Leslie Kathman, MSN, APRN, FNP-C, OCN
Oncology Certified Nurse - Chemotherapy
Morrison Cancer Center
- What safety precautions during active chemotherapy AND/OR radiation should be taken when participating in intimacy acts? How long should they be implemented for?(i.e. Open mouth kissing, sexual intercourse, skin to skin hugging, caregiver assisted showering/toileting).
General rule of thumb is that for 48 hours post chemotherapy any sexual intimacy would require a condom or barrier method, this excludes kissing/hugging/etc. As for toileting this same rule would apply, it is recommended that the toilet is flushed twice with each use of the toilet or that the patient utilize their own toilet x48 hours. If a patient would get sick, have an accident or need assistance with bodily fluids the caregiver would need to utilize two pairs of gloves. If someone is on an everyday oral chemotherapy these rules would apply to every day. Radiation restrictions are highly dependent on the type of radiation they are receiving.
- What medications or treatment CAN be transferred to a partner through bodily fluids?
Any medication that is considered a chemotherapy/anti-neoplastic agent, to error on the side of caution it is best to consider all oncological medications under this category until you can address on an individual basis with your primary medical oncologist. This would also include oral chemotherapy agents.
- Are there types of sexual acts that should be avoided during active treatment? (i.e. Oral, penetrative, anal, etc)?
All forms except for kissing should be avoided for 48 hours post chemotherapy administration, unless there is a barrier method utilized. If a patient's laboratory monitoring shows abnormalities there may be additional recommendations such as not engaging penetrating intercourse.
- How do estrogen suppressing medications impact drive and health of vaginal tissues?
Many of these medications can cause atrophy of vaginal tissues and can be very drying. This can make intercourse very uncomfortable. Sex drive can be greatly reduced as a result of the overall decrease in Estrogen.

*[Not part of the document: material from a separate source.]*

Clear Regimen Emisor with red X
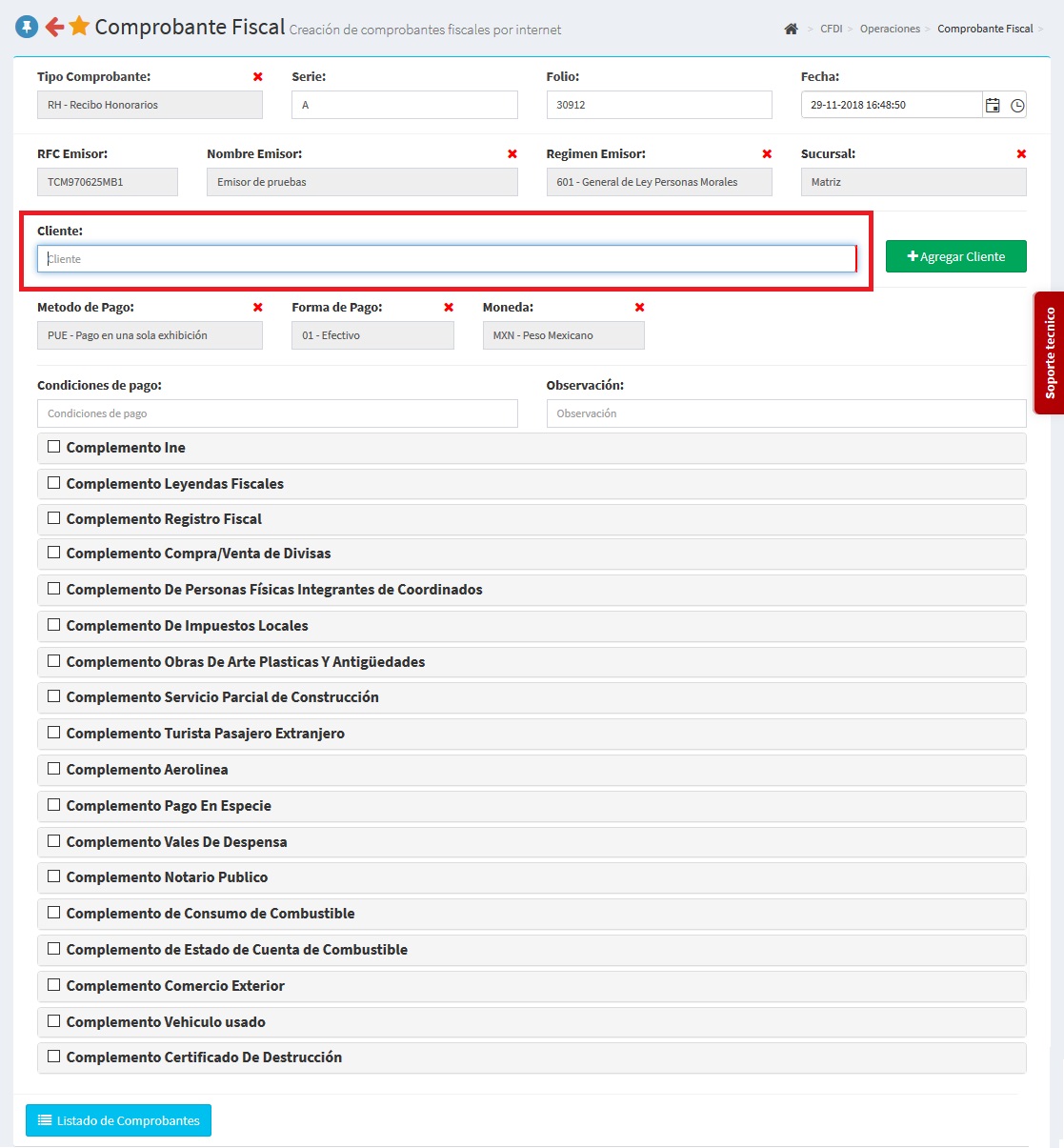Viewport: 1064px width, 1148px height. point(767,153)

- Many individuals with limited sensation still seek opportunities to enjoy self care activities (i.e. Pedicure, manicure, massage). Are there products or services that breast cancer patients must avoid or be cautious of? (i.e. High water temperatures, essential oils, vigorous scrubbing, hot stones, hormonal lubricates) How long should these be avoided?

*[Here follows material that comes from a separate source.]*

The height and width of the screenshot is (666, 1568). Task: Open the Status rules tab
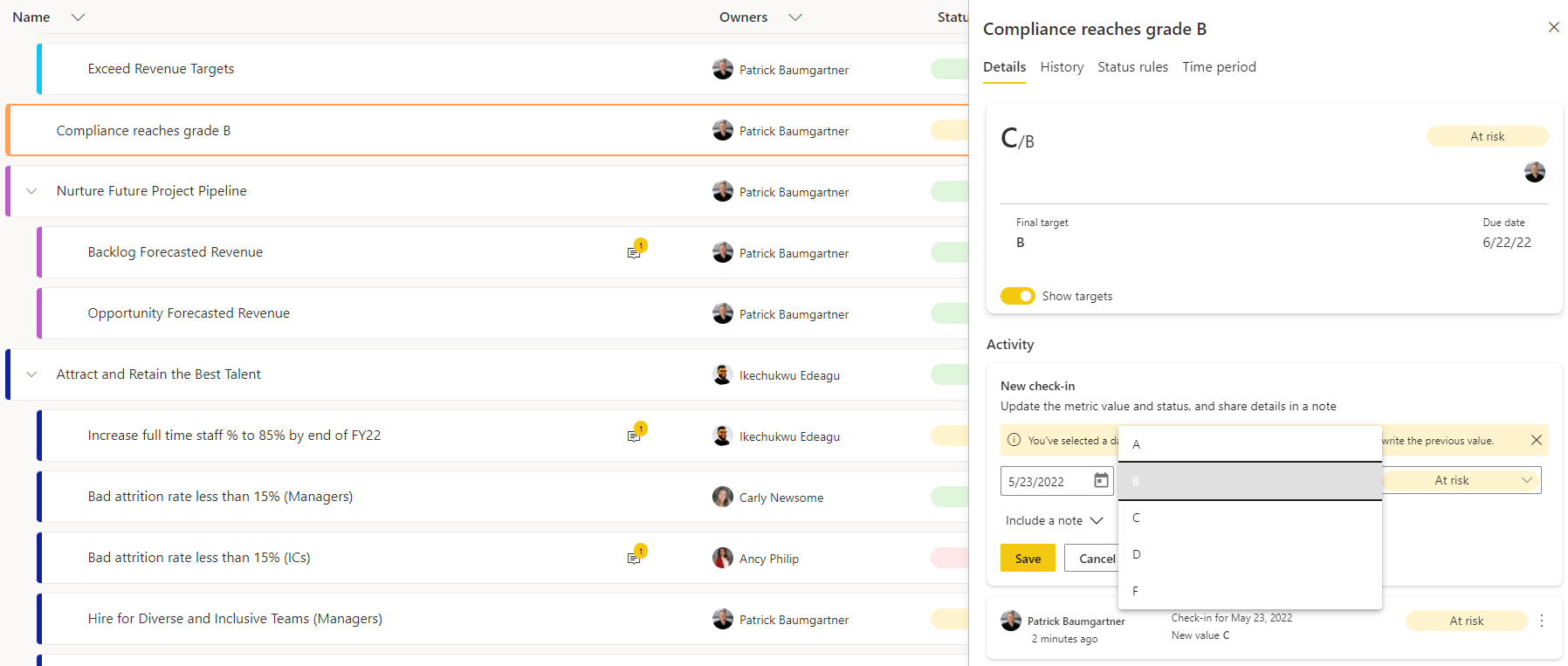coord(1132,67)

Breast cancer survivors who have had surgery to their breast including surgical intervention to the axillary lymph nodes need to avoid any needle pokes (including acupuncture) and squeezing (including vigorous massage or blood pressures) to the affected extremity. These recommendations are typically for life as lymphedema can develop at any time. Utilizing hormonal lubricants would depend on the type of breast cancer that they had and this should be discussed with their primary oncologist prior to utilizing any hormone-based treatments. If a patient has a sensory change from chemotherapy they may not feel water temperatures correctly, they may need to test water temperature in a different way to ensure safety.
- How does your clinic/organization address sexual health and intimacy?

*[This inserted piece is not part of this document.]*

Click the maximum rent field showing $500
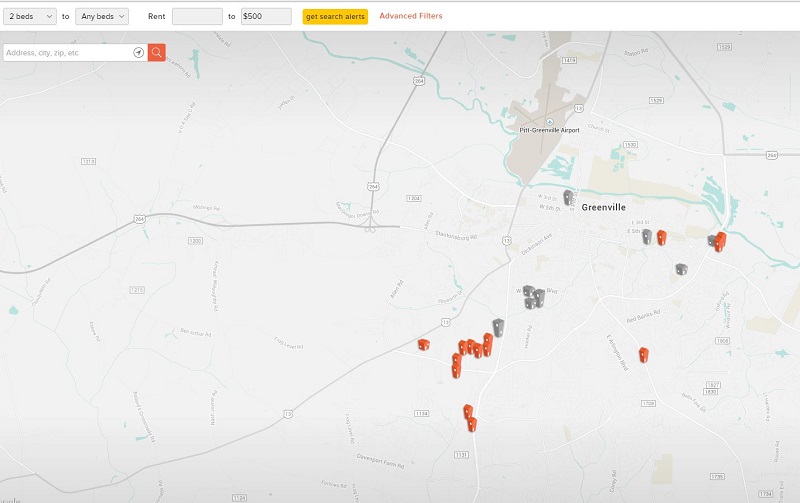Screen dimensions: 800x503 pos(265,16)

Yes, we address throughout their treatment time and survivorship. However, we do not have dedicated staff for this.
- Do you discuss intimacy questions regarding body image for pre/post surgical mastectomy patients?
Not specifically, we do address their needs for orthotics or reconstruction. We are fortunate that most of our patients that undergo mastectomy see our breast surgeon and her offices handles a majority of these questions/concerns.
- What time period should an individual wait after mastectomy to perform self exploration with vibration and/or soft touch?
I have never encountered this situation, but I would say if they are cleared from a surgical standpoint for all other activity they would be free to proceed with self exploration.